-- Source material follows --
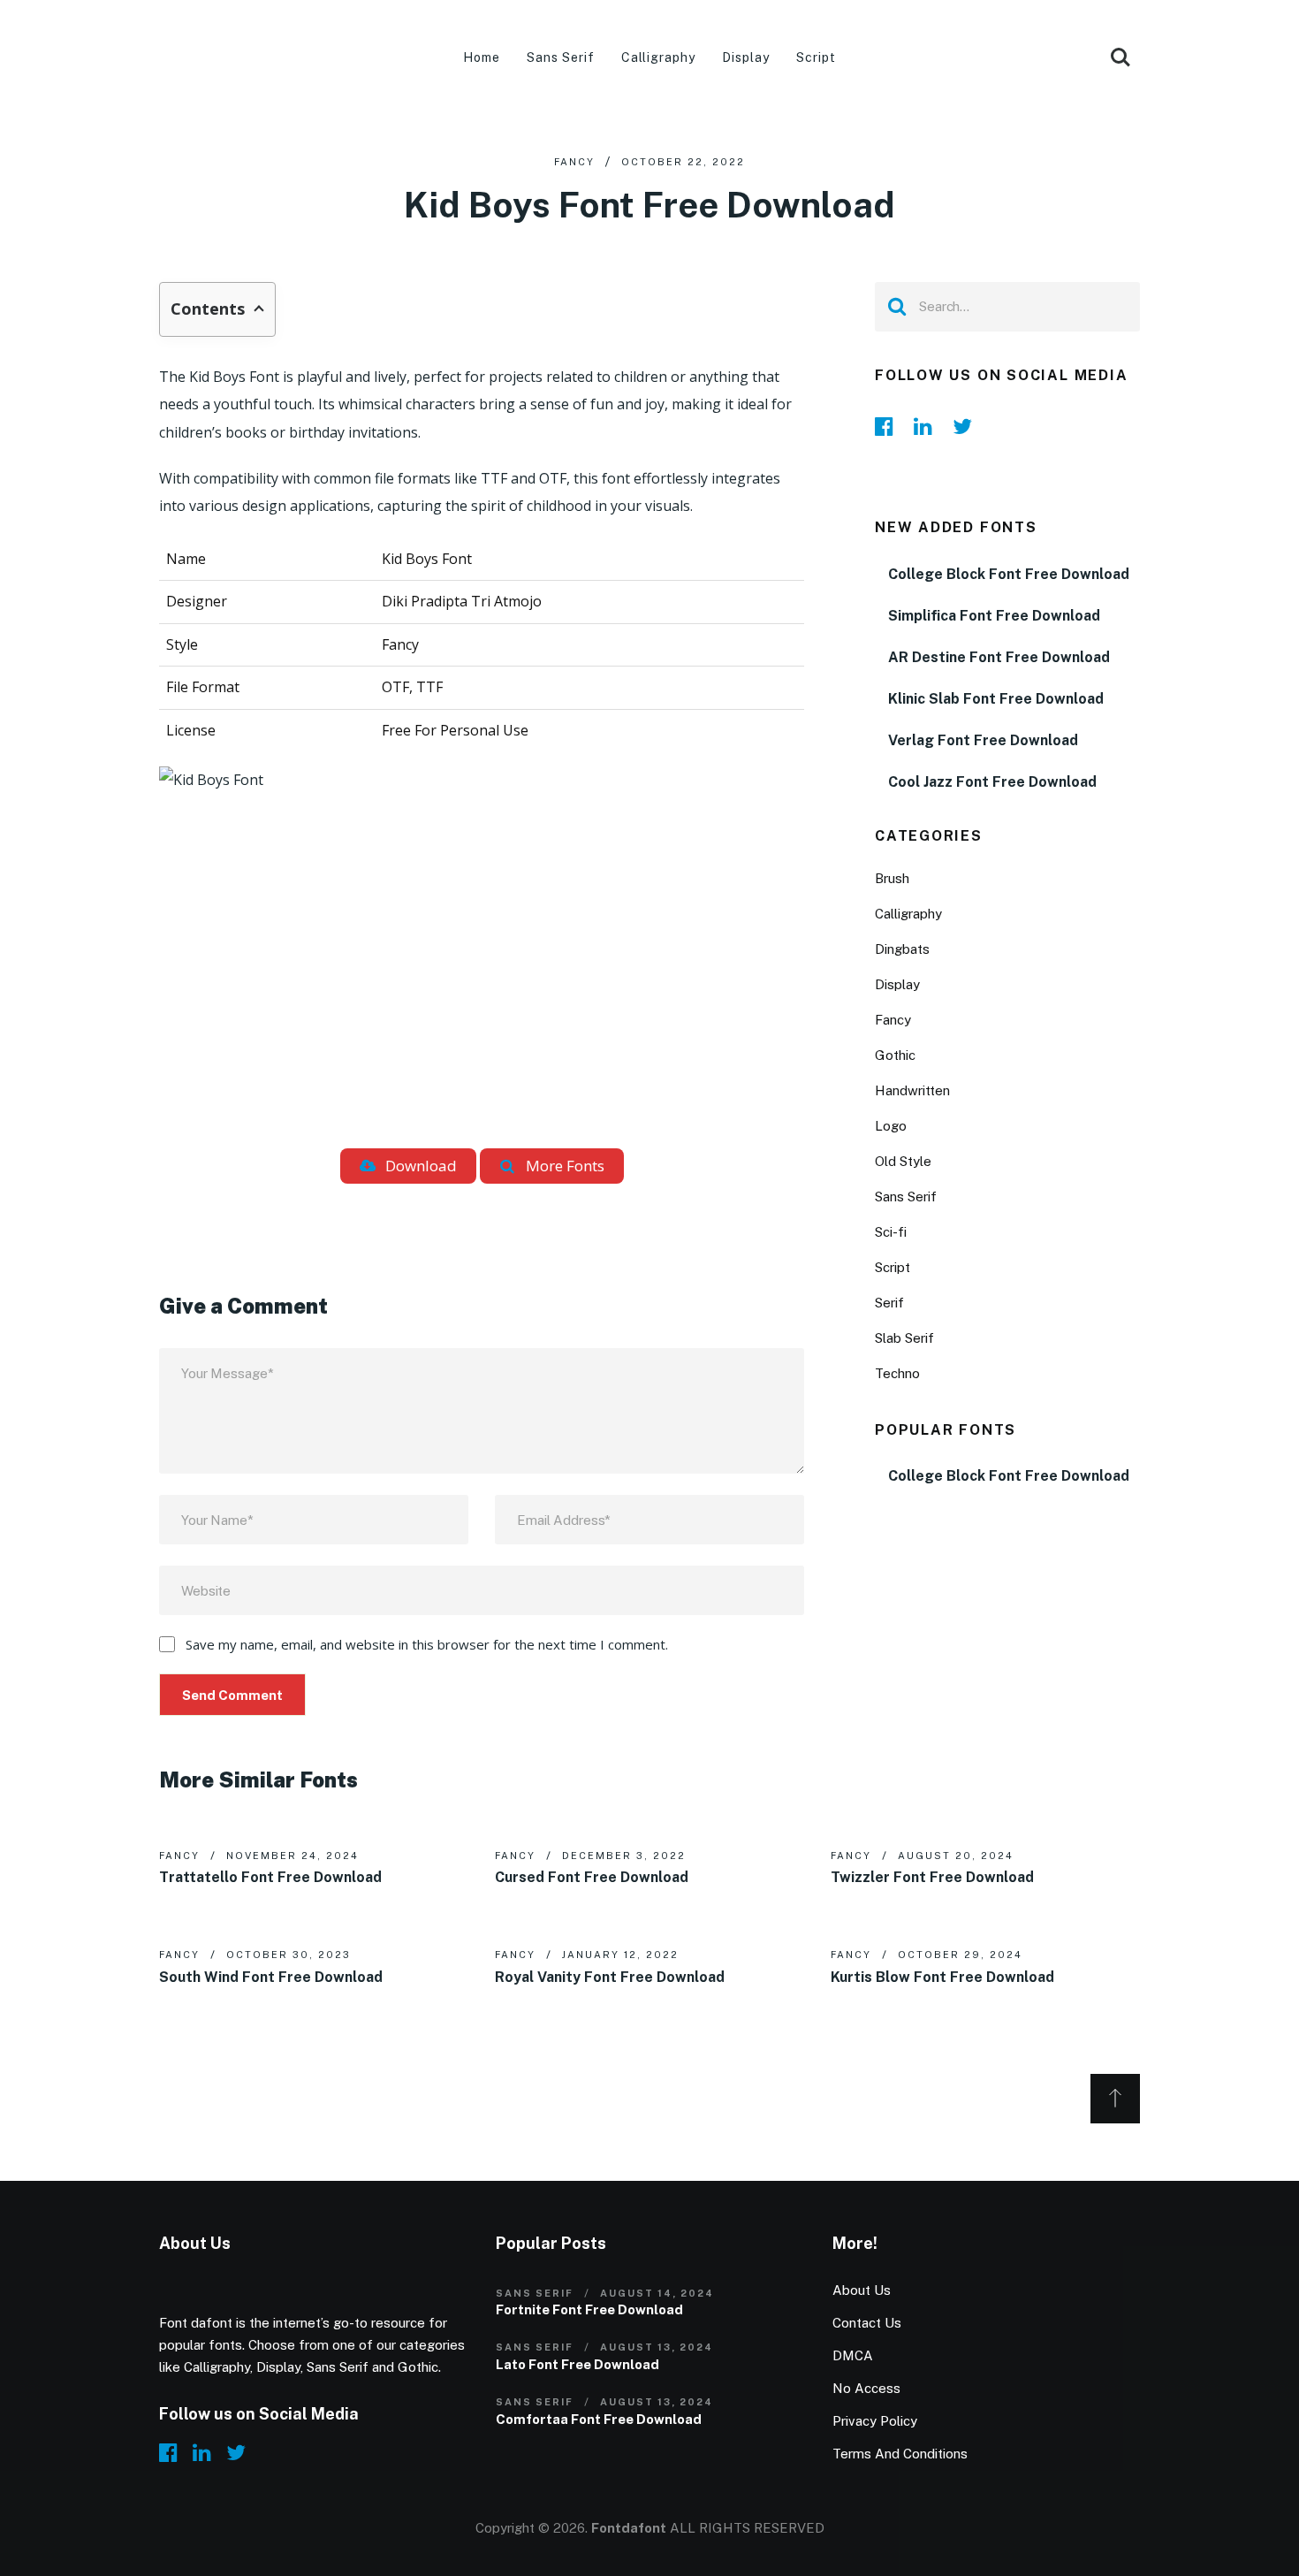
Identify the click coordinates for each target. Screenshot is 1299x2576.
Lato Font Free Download (577, 2364)
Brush (892, 878)
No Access (866, 2388)
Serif (889, 1302)
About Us (861, 2290)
-- Source material concluded --
* **Goal of the exercise**:
Pictures stay out, and every line of the records is transcribed exactly.

* **Answer to the exercise**:
Identify the click coordinates for each target. Screenshot is 1299x2576.
Lato Font Free Download (577, 2364)
Brush (892, 878)
No Access (866, 2388)
Serif (889, 1302)
About Us (861, 2290)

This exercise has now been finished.